Posted on Apr 15, 2010
mcdevito75 here, Even a so-called new battery doesn"t really mean it"s NEW!! NEW!! in other words your NEW! battery could have been laying in a store for months before you bought it. Thes ebatteries have a shelf life of a few months, about 1 year with use in a clock / watch.---- Try another battery, also the quartz mechanism could be starting to wear., also double check the battery is installed correctly.
Posted on Jun 23, 2010
IF I GATHER CORRECTLY , YOUR CLOCK HAS TWO BATTERIES, ONE AT BASE AND ANOTHER ON THE BACK OF THE UNIT. THE ONE ON THE BACK OF THE UNIT IS RESPONSIBLE FOR CLOCK'S FUNCTIONALITY AND I THINK THE BATTERY AT BASE IS FOR THE ROTATING BALLS ( PENDULUM ). SO OPEN UP THE BACK IF YOU HAVE NOT DONE SO, AND REPLACE THE BATTERY. CAREFULLY THOUH AS THERE RE TWO SCREWS ON TOP AND A SNAP AT CENTER BOTTOM WHICH YOU COULD EASILY BREAK IF YOU DO NOT DO IT WITH CARE. OPEN UP THE SCREWS FIRST AND GENTLY USING A SCREW DRIVER PUSH BACK ON THE SNAP HOLE TO FORCE IT UPWARDS AND INWARDS. IF NONE OF THIS MAKES SENSE THEN WE ARE LOOKING AT TWO DIFFERENT CLOCKS.
HOPE THIS HELPS.
Posted on Oct 11, 2010
SOURCE: How to syncronize time with
The hands on your clock are probably friction fit, meaning that they can be adjusted, possibly even without tools. The hour hand is usually a firm slip fit over a tube, meaning that it can be slid forward and backward an hour or more as long as you hold the minute hand steady to keep the hour shaft from turning.

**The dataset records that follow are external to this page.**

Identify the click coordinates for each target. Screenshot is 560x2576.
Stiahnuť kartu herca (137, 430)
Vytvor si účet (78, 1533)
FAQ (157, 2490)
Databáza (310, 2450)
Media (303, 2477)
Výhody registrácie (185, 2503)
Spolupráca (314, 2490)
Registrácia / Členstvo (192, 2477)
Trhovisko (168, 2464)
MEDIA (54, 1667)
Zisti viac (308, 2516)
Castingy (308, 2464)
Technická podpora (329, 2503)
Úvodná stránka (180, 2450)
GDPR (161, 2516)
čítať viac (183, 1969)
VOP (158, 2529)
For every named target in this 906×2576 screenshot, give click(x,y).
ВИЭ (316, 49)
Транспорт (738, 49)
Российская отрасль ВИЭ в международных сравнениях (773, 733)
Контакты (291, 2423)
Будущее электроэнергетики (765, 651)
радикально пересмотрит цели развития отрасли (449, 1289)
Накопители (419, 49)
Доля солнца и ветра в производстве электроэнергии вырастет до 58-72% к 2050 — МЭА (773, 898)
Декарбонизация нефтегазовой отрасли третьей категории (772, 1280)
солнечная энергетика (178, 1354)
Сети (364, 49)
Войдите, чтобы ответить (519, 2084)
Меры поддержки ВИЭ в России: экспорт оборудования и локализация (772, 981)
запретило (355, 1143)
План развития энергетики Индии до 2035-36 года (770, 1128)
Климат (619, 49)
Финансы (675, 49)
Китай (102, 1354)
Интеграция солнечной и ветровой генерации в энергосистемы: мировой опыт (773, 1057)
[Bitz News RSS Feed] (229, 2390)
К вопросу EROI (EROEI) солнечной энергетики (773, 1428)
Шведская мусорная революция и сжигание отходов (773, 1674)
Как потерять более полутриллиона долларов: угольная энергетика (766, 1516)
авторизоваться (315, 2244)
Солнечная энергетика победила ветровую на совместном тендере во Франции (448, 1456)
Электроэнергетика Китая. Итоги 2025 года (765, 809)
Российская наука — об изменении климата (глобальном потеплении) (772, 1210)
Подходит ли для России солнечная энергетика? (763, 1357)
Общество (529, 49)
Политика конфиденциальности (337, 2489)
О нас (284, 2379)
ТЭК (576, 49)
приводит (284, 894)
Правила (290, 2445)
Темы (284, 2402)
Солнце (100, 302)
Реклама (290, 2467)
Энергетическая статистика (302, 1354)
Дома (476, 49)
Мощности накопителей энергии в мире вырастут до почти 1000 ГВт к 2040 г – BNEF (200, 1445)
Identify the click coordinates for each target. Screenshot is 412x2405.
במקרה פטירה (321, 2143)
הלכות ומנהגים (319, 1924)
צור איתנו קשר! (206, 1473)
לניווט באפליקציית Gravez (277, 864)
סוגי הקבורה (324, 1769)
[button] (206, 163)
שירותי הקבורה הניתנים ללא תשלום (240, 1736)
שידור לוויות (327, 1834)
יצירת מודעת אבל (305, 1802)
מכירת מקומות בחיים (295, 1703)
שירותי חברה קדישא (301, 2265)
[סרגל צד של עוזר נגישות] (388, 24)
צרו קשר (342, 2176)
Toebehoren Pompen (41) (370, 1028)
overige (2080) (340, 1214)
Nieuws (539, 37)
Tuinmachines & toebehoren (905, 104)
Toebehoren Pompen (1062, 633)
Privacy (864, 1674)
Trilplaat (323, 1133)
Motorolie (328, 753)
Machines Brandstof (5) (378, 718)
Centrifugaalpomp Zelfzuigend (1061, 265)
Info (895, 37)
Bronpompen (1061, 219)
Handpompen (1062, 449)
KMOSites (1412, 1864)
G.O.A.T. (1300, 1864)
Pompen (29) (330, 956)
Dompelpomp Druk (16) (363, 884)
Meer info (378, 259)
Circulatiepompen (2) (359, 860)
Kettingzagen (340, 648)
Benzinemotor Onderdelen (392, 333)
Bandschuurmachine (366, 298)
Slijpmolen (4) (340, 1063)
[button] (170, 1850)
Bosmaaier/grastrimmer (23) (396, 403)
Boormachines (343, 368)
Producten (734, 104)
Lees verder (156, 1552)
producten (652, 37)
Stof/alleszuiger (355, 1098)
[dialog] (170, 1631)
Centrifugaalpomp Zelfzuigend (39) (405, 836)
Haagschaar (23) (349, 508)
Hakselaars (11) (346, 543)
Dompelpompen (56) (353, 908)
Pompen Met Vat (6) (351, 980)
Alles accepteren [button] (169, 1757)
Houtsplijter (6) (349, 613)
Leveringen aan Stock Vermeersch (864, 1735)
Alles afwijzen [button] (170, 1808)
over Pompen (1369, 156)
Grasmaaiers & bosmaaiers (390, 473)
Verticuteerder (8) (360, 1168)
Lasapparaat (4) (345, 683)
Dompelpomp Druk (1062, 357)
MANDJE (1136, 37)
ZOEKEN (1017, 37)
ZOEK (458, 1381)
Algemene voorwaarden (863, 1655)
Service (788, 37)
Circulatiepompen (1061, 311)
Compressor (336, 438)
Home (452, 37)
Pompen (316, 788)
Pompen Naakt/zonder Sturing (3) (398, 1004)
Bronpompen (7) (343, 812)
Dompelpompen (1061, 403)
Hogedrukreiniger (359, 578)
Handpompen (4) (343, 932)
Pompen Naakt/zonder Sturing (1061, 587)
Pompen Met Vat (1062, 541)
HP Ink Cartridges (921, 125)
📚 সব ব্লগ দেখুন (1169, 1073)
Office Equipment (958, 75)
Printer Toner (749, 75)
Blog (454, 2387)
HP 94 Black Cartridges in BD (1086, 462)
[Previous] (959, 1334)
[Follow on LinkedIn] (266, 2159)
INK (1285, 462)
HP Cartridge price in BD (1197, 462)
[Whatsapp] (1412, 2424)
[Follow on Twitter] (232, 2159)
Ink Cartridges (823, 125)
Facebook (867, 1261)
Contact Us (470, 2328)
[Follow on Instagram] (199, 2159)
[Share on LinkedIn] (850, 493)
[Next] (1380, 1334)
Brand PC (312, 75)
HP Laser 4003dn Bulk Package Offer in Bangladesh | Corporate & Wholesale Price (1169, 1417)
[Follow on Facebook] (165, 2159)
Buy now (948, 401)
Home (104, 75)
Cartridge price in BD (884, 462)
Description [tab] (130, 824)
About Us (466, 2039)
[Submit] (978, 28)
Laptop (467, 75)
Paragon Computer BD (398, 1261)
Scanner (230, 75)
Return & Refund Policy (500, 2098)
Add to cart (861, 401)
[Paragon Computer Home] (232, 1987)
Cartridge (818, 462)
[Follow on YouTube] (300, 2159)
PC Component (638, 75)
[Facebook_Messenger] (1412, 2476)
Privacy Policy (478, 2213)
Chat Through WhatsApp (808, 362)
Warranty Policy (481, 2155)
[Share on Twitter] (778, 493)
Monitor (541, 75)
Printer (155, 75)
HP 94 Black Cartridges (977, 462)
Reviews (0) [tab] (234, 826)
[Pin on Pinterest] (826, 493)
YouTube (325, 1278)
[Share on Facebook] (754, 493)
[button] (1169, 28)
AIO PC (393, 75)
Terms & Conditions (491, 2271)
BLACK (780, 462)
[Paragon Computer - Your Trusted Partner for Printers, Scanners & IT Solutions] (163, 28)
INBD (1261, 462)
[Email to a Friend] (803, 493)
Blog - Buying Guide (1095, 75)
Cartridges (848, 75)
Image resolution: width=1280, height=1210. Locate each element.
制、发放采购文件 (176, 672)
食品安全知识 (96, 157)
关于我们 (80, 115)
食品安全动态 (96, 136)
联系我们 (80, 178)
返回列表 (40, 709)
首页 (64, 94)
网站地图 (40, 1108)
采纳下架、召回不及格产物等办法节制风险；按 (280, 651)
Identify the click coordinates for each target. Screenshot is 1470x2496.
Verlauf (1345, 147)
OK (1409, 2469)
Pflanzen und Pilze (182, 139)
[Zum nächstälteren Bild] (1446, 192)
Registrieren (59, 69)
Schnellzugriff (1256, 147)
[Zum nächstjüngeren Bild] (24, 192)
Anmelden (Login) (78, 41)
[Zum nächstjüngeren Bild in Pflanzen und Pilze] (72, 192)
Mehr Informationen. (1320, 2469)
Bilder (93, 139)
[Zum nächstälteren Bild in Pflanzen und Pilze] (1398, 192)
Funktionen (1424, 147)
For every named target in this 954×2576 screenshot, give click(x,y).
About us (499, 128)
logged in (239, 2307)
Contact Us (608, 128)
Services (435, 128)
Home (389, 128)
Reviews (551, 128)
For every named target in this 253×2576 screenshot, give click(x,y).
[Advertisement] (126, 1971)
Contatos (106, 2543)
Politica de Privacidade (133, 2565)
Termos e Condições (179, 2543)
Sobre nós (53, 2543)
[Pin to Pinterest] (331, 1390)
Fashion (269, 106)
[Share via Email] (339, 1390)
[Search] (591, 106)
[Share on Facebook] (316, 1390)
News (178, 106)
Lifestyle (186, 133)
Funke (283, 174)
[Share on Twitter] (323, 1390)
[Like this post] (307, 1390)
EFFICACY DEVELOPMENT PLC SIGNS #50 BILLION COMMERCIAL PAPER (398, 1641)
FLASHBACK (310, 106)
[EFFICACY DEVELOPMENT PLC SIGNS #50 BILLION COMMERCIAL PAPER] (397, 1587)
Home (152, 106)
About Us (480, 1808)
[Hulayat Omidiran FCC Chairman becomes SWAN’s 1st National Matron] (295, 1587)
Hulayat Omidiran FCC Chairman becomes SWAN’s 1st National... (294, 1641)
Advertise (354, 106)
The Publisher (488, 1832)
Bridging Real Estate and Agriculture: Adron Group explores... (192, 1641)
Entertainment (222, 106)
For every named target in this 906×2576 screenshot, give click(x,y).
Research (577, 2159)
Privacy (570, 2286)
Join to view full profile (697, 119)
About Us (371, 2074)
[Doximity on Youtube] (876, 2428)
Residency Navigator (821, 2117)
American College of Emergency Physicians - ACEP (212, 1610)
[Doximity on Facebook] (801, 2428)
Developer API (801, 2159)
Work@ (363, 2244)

The minute hand may be trickier to adjust. Sometimes, it, too, is a simple friction fit, and you can pop off the hand (remove the second hand and pull the minute hand straight up off its shaft) before setting it where it should go. Other times, however, the minute hand is on a keyed shaft and has to go on in one of two directions. It's still possible that someone could have assembled your clock incorrectly, however, making the minute hand 30 minutes out of sync with your chimes.
If neither of these ideas helps you, please describe better exactly how the time isn't matching up with the chimes. That will help us better understand the underlying issue.